在爱情里,我们总是以为距离可以产生美。
——题记
《芳芳》迫使我再次以极端的形式思考两性相处的艺术。
在我们的生活里,无处不在散播着它,“今天你对我说话的语气不对劲”,“某某只是虚有其表,某某某没味道”,“没看过《男人来自火星,女人来自金星》?”等等诸如此类的话柄无非不是在向人们昭示着人性本贱。
新女性们有谁不倡导独立自主的精神,贤妻良母(说不好听点是老妈子)的做派早就革新换面了,说颠覆传统也不足为过,除了要证明自己的昂贵价值(为此她们什么都做得出来)之外只剩下间歇闪现的一点慈悲心。歌德有诗曰:“永恒之女性,引导我们走。”
走向何方,真的是走向一个更实在的人生,一个更具人情味的社会么?男人们为此而反驳,布下了男权主义的迷魂阵,此阵法尤为中国女性最难识破之。洪晃说:“找妈的需要一个女人无条件地奉献给他,不仅要给他的孩子当妈,还得给他当妈。这种男人小时候多少是被自己的母亲惯坏了,为所欲为,所以需要一个女人为了他赴汤蹈火,像自己的母亲一样呵护他。”
有一个作家的家庭就是这样的组合。这位男作家经常在外面有不轨行为,甚至这些事情都是在自己老婆眼皮底下发生的。比如有一次,他的情人公开和他的夫人对峙,说:“我已经在你家大摇大摆出出入入,你就把他让给我吧。”他夫人非常镇静地对这个比她小二十岁的姑娘说:“你不懂,我是他妈,你代替不了我。”

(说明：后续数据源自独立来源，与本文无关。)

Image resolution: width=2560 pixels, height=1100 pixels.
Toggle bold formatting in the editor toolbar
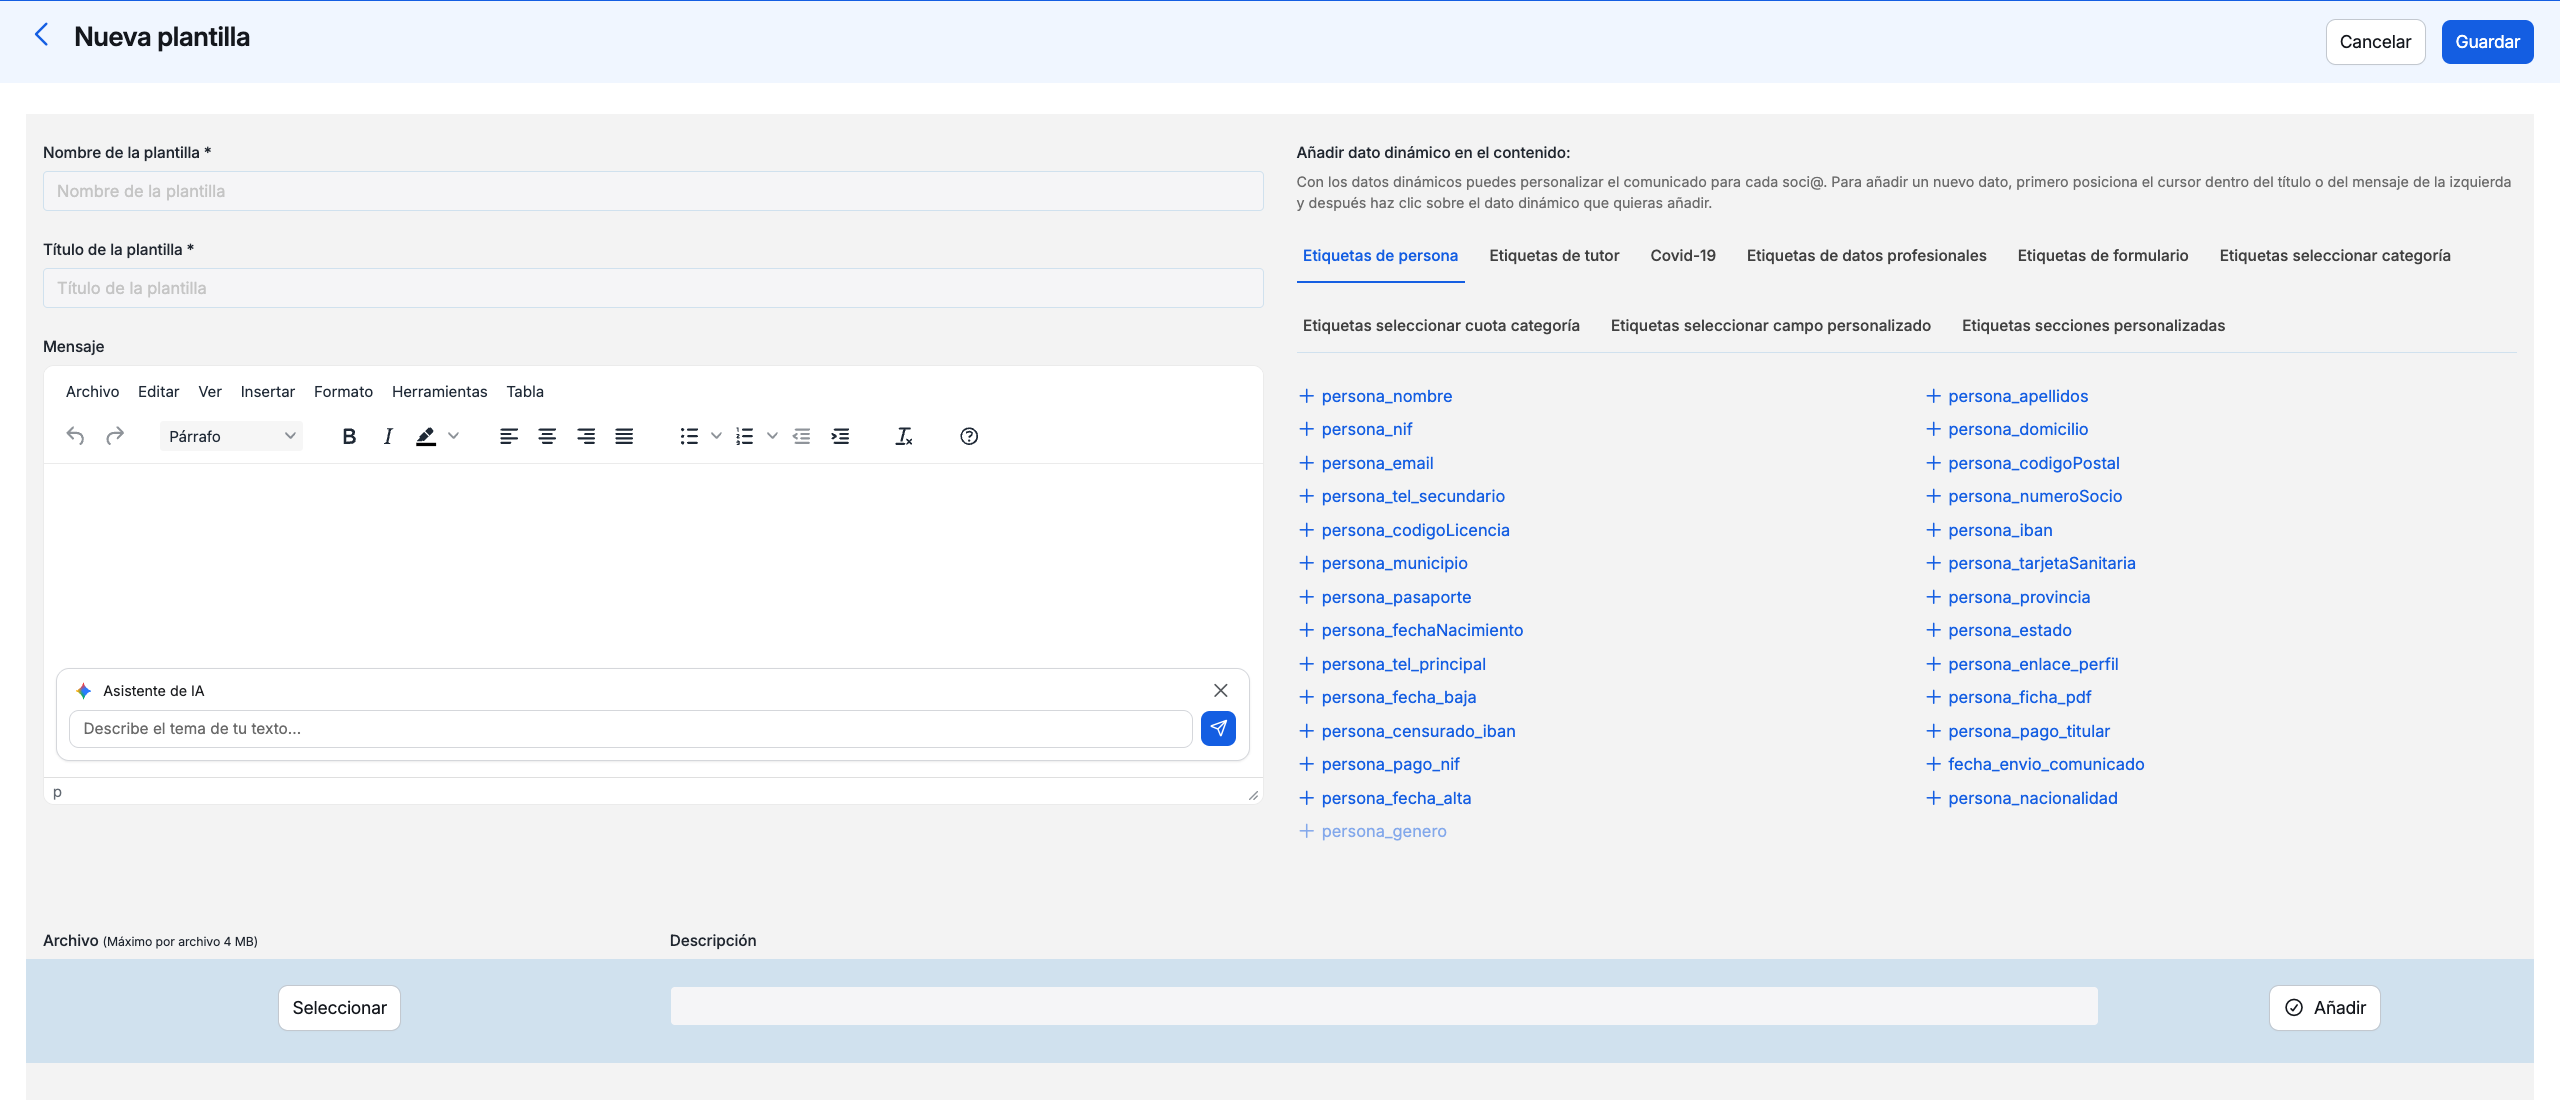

于是乎生时已死的爱情,死时又复活了,男人们在整个过程里切实地感受到对毁灭的恐惧与耻辱感,女人们感受到了毁灭文化与古典的犯罪感,他们生生不息的时而靠近着时而远离着,谁也无法中庸。
有人说这是真理也好,谬论也罢,与其如此,不如学学《芳芳》的开头或者结尾,剪断亦或杂碎它,让我们永不相遇或尽情的做爱,让我们一起到达幻境胡说吧!